Lane, through his own channels, finds out Hobart survived; his men fan out searching hospitals - it's clear that Hobart, though innocent, is a loose end and will be killed if found. Pauling and Reacher rush to warn Hobart and Dee Marie to flee, but it's too late, Lane and his men are outside. Reacher heads them off and tells Lane that for $1 million he'll deliver the kidnapper's name the following day. He tells Pauling he'll use the money to pay her and to pay for a good clinic, rehab, and living expenses for Hobart.

They figure out that Graham Taylor, Kate and Jade's chauffeur when they were kidnapped, was the kidnapper. He concealed his English accent by faking mutism and hid the victims in his own apartment. He's now flown back to England so Reacher, Lane, and all the henchmen follow.

Reacher has brought the phone number of Taylor's closest relative found as a speed dial shortcut and a local detective finds that Taylor's sister, Susan Jackson, is living on a newly-purchased, isolated farm in Norfolk. Pauling and Reacher drive out there, confirm Taylor's presence, and return to London. Reacher demands the promised million from Lane in exchange for the address, but as he's describing the location he suddenly realizes Kate left New York of her own free will and she and Jade are at the Jackson farm; Taylor had rescued, not kidnapped, them.
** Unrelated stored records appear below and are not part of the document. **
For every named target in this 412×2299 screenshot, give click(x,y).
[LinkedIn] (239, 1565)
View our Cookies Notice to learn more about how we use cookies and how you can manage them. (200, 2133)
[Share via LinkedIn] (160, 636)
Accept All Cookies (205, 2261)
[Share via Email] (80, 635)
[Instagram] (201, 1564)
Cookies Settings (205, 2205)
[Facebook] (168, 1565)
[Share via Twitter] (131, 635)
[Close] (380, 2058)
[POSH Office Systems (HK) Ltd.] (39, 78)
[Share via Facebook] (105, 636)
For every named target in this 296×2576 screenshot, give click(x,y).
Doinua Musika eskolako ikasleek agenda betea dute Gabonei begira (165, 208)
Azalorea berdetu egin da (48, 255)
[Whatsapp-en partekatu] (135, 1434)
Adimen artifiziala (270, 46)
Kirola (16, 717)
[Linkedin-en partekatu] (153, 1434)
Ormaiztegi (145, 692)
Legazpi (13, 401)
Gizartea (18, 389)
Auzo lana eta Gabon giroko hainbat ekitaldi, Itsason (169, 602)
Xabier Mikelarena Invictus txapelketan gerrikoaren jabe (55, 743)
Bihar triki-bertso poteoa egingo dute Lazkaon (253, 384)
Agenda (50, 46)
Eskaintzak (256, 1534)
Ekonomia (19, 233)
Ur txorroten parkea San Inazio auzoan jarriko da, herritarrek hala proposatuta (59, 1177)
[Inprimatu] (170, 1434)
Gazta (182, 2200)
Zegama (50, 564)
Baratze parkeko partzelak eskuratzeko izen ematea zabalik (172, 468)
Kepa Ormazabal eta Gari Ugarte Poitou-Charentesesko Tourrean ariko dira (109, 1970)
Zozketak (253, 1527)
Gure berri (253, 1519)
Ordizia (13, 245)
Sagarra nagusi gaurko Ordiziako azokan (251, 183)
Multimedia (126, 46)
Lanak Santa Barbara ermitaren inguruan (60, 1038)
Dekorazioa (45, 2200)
Reacher races Lane and his men back to Norfolk and the showdown ends with Lane and his men dead, Reacher moves on. Kate and Jade now live with Taylor and his sister's family on the farm.

==Background==
Child is a fan of Aston Villa Football Club; the naming of the fictional characters, ex-British Army Graham Taylor & John Gregory are a reference to Aston Villa managers Graham Taylor & John Gregory.

== Reception ==
A review in Library Journal said, "Reacher is humanized by both his mistakes...and his relationships with the fiftyish Pauling", while "Tension builds through plot twists to another riveting finish by Child". Publishers Weekly commended "the author's atmospheric descriptions [which] make Manhattan a leading player, with menace lurking at every intersection".